It’s been a relatively quiet weekend, although we did have some very bad news yesterday afternoon. One of my uncles, my mother’s oldest brother and my godfather, passed away after a protracted illness. We knew this was coming — my parents, along with the rest of my mother’s siblings, went to visit him a few weeks ago — and there’s some comfort in knowing he’s no longer in pain. But it’s still a shock, it always is, and my mother especially is still grieving. He and I weren’t necessarily close, but I always liked him, and it’s sad to think of the world without him. We’re still waiting to hear about the funeral arrangements.

Life does go on, though. Last night, I watched Elmer Gantry. It’s a complicated movie about religion and revivalism and faith, with an Oscar-winning performance by Burt Lancaster. (And one by Shirley Jones, too, I just discovered, although she’s also quite good in it.) I quite enjoyed the movie, although at two and a half hours it did occasionally feel a little long.

And then this afternoon I wrote this:

The trouble all started when they blew up the world.

It was just one planet of a dozen slated for demolition that year, uninhabited and, moreover, uninhabitable, at least by every estimate and simulation the Corportion’s budget had allowed them to run. “Not so much as a protozoa on the surface,” the chief engineer was fond of saying, with what he always hoped the colonial press would characterize as a hearty chuckle. “Not a creature is stirring, not even a mouse.”

Which was not to suggest that the discovery of indigenous life somewhere topside would have necesarily halted the project. A mouse was just a mouse. The Corporation had a mandate to catalog and preserve any extraterrestrial life they might happen to find, but in eighty-plus years of stellar expansion they had so far found exactly none. Just one long stretch of stars, and the dead hunks of worlds too fiery or gaseous or bitterly cold for human settlement. Most planets, they’d long since discovred, weren’t good for much of anything unless you broke them down into their constituent parts, brought in the demo team’s world-eater ships and vacuumed up the natural resources. You couldn’t settle on a big ball of methane or frozen nickel ore, but you could fill the ships a hundred times over. And then, when the giant rock was reduced to dust and rubble, and the orbits of everything else in the local system had been carefully adjusted, you could take those ships and power the Corporation’s real purpose for being: the singularity drive.

Each one had a black hole at the center, and each one of them was a picky eater.

James Way didn’t have any worries that the planet on his viewscreen, which was designated #579NI-17-5LQB5 in all of their log books, harbored any sort of life. He had faith in the chief engineer, if not the man’s strange sense of humor, and furthermore he trusted the simulations and surface telemetry that he’d checked at least a half dozen times himself. But it always paid to be sure.
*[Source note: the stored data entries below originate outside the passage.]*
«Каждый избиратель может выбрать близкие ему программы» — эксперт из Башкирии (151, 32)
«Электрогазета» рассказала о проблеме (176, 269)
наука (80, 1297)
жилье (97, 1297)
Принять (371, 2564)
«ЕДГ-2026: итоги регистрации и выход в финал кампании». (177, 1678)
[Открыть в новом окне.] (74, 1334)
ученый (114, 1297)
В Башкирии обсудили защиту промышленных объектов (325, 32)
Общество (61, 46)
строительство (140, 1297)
Way knew you couldn’t just turn the world-eaters off — “you don’t start it, you unleash it,” he’d been told his first week with the Corporation, when he’d first stood and watched a planet turned into its base elements and ash — and nothing that was down there had any chance of surviving.
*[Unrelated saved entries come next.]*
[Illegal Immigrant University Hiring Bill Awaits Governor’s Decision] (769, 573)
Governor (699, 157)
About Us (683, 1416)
The first blip on his screen took him totally by surprise.

One of the prompts that inspired it, the last quote at the end, was taken from a magazine ad for some car, so I’d probably have to rework that. (And I don’t know, can nickel ore even be frozen?) But I like it, mostly because it occurred to me near the end that I could introduce a character, and it could start to be a story, not just backstory. That might sound obvious, in part because stories often do start with character, but here it wasn’t until the appearance of James Way — somewhere near the end of our forty free-writing minutes — that this started to feel like something to me.

Anyway, that — plus failing at the Sunday crossword, and watching tonight’s incredible episode of Breaking Bad — was my weekend, both good and bad.

Random 9-13-13

Last week. This week:

  1. “Komm, gib mir deine Hand” by the Beatles, guessed by Kim
    In deinen armen bin ich glücklich und froh
  2. “Counting Back to 1” by Beautiful Small Machines
    A bug in Ender’s Game
  3. “Diamonds and Gold” by My Terrible Friend (orig. Tom Waits)
    Sing me a rainbow, steal me a dream
  4. “Burning Stars” by Mimicking Birds
    I’ll keep an eye on you if you keep one on me
  5. “Make It” by Aerosmith
    Better weather, pull yourself together
  6. “Sleeping With the Lights On” by Teitur
    Oh I’ve been haunted by this old ghost before
  7. “Can’t Stand Losing You” by the Police, guessed by Clayton
    And I guess it’s all true what your girlfriends say
  8. “Just One of Those Things” by Louis Armstrong, guessed by Occupant
    One of those bells that now and then rings
  9. “Born in the U.S.A.” by Bruce Springsteen, guessed by Clayton
    The first kick I took was when I hit the ground
  10. “Girlfriend” by Wings
    Show him the letters I’ve been saving

As always, guess the lyric, win no prize. Good luck!

Thursday

I think the week may be starting to get to me. Or maybe that’s just this Thursday talking.

I overslept this morning, waking up ten minutes before my regular train. No, I’m sorry, I exaggerate. Eleven minutes. Yet I managed to shower, brush my teeth, get dressed, and get out the door to be on the station platform at exactly the moment the train was pulling in. If there were an Olympic team for that sort of thing, I feel like I at least aced the qualifying rounds.

Amazingly, I was still expected to do other things for the rest of the day, like work. But believe me, there’s no lack of that stuff to be done.

At lunch, I didn’t take my umbrella with me, primarily because it wasn’t raining. Sometime between buying my sandwich and eating it, however, the skies opened up and the started bucketing down. And I thought, well, it’s just two or maybe three blocks to the office. Just how wet could I possibly get? I waited under the overhang of a scaffolding on 42nd Street until the light at the crosswalk changed, and then I bolted across the street. And discovered, unsurprisingly, that the answer to my earlier question was: a whole lot of wet. Somewhere between sopping and soaking. You know those log flume rides at water parks, where you get thoroughly drenched? (Do they still have those? I haven’t been to a water park in a long time.) I looked like that.

I spent the rest of the day damp and cold. Luckily the office wasn’t at its peak freezing temperatures — last week had us all fooled into thinking it was early fall — and I compensated with an extra cup of coffee. (I’d bought a box of K-cups from a nearby Tim Horton’s on the non-rain-drenching part of my lunch break.)

It was really nice to finally get home and change my socks.

But tomorrow’s Friday, and with the rain today the temperatures, which had jumped back up to muggy and insane, are supposed to go back down. It’s not quite fall by any stretch, but we’ll get there, by hell or high water. (Though neither one of those would be super-appreciated. I have only so many socks.)